Occorre pur dirlo che la maggior parte degli intellettuali accettarono l’adesione al fascismo: solo dodici docenti universitari rifiutarono di essere organici al regime. Quelli che si ritirarono nella “torre d’avorio” della cultura pura e delle altezze letterarie erano lasciati in pace, purché non alludessero a tematiche politiche.

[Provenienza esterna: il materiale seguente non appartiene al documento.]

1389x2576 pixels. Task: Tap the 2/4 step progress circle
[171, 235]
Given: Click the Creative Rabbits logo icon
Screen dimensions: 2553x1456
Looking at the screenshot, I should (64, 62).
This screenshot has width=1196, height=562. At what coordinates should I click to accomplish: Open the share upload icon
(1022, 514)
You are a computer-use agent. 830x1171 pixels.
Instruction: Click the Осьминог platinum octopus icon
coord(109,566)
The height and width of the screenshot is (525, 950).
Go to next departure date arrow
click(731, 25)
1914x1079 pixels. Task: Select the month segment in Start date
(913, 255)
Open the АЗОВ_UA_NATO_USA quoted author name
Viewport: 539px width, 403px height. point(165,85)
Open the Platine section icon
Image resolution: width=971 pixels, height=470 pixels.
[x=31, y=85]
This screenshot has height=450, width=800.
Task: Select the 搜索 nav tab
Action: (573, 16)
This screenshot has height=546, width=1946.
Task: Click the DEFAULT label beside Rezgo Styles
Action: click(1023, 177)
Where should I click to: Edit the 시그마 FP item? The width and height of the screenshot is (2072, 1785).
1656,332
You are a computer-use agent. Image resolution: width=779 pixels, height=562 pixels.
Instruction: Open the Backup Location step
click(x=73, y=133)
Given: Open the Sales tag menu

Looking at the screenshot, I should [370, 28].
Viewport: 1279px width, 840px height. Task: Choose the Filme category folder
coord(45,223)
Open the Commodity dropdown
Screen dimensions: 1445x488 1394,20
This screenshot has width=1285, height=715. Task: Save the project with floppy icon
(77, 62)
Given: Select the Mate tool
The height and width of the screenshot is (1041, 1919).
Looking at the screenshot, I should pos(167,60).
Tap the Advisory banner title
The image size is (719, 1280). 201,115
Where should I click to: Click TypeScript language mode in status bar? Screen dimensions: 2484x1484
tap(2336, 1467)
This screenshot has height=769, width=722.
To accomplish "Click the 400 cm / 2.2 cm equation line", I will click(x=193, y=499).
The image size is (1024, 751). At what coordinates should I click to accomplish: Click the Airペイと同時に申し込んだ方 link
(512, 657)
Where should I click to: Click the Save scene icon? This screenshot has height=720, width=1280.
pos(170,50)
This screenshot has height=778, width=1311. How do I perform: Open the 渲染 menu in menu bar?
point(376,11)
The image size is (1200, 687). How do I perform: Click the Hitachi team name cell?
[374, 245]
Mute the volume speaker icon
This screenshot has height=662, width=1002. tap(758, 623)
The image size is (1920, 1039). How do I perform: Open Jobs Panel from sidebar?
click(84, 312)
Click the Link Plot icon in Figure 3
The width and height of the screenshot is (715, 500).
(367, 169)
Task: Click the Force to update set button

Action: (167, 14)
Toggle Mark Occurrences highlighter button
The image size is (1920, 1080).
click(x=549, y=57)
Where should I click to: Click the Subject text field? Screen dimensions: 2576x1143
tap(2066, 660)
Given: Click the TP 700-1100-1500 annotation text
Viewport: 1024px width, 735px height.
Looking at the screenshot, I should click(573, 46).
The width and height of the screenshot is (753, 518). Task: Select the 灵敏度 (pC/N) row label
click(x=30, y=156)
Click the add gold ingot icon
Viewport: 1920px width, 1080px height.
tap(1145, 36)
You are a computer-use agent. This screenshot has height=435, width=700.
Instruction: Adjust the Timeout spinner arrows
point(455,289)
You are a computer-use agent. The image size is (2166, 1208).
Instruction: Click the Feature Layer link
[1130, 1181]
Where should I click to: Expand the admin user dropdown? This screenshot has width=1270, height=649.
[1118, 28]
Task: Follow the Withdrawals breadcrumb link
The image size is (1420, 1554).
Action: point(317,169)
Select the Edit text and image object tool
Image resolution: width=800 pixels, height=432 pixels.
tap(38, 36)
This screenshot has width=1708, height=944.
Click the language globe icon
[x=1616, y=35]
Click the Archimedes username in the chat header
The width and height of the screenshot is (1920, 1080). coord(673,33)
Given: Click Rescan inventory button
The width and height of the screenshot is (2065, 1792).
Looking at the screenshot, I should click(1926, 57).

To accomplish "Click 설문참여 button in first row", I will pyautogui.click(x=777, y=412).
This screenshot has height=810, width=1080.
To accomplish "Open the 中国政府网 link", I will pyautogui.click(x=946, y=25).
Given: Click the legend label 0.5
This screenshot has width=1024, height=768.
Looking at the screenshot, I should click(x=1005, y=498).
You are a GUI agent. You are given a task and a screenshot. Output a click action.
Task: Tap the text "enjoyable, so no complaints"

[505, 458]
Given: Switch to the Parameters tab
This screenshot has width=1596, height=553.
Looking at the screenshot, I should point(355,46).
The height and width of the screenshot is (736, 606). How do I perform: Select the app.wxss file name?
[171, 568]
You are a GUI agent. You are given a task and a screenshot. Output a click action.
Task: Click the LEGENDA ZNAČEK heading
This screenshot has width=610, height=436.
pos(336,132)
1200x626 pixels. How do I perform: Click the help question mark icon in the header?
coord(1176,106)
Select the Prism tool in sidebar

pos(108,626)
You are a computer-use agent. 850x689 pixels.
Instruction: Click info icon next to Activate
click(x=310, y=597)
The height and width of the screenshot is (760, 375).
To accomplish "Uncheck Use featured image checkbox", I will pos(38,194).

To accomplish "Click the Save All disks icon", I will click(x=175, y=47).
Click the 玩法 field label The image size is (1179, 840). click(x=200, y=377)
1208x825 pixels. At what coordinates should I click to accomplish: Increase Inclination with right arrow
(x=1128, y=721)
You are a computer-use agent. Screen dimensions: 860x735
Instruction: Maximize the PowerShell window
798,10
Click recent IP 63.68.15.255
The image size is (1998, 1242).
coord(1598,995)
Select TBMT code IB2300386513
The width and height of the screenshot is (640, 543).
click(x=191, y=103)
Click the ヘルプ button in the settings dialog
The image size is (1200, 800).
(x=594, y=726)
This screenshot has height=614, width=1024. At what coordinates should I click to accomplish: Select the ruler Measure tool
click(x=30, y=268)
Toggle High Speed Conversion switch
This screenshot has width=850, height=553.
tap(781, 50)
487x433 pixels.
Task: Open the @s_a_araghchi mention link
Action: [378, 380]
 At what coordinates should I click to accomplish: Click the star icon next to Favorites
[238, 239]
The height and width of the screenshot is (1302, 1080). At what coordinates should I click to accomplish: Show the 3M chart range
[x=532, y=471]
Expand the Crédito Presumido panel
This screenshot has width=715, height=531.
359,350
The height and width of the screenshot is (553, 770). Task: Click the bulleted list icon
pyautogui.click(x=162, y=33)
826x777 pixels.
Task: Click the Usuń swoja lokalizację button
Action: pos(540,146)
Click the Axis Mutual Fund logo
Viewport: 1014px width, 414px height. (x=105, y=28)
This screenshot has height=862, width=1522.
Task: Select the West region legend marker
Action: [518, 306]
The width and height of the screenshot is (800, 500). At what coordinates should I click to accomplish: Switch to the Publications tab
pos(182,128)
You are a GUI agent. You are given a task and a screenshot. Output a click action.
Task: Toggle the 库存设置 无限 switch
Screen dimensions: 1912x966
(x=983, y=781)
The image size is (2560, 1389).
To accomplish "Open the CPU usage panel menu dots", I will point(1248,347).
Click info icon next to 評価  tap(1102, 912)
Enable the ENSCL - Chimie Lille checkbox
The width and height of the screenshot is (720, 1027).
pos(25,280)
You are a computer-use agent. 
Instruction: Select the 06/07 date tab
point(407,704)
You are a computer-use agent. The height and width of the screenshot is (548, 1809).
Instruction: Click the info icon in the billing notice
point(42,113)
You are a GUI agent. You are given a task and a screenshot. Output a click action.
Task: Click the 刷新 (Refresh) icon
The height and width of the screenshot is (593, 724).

Se così avvenne in quei tempi duri e crudi, come non potremo avere oggi la maggior parte degli intellettuali collusi col nostro regime democratico, quello della “libertà” comoda e opportunista? Ecco perché molti esperti sono un coro univoco e plaudente, o fintamente dissidente, cioè “critico” per modo di dire? La cultura è stata già omogeneizzata da molto tempo, cioè da quando è stata massificata, americanizzata, fascistizzata e poi divenuta liberale, democratica ma aderente agli indirizzi governativi e atlantici. I modelli di Hollywood, il divismo, l’immaginario già preconfezionato. La pluralità della reiterazione. Il nuovo riprodotto e industrializzato, la fastcultura, l’approvazione digitale, del pollice, il “mi piace” come adesione intestinale dementalizzata. E così evapora pensiero e diversità nel nulla del simile e nell’aere perso.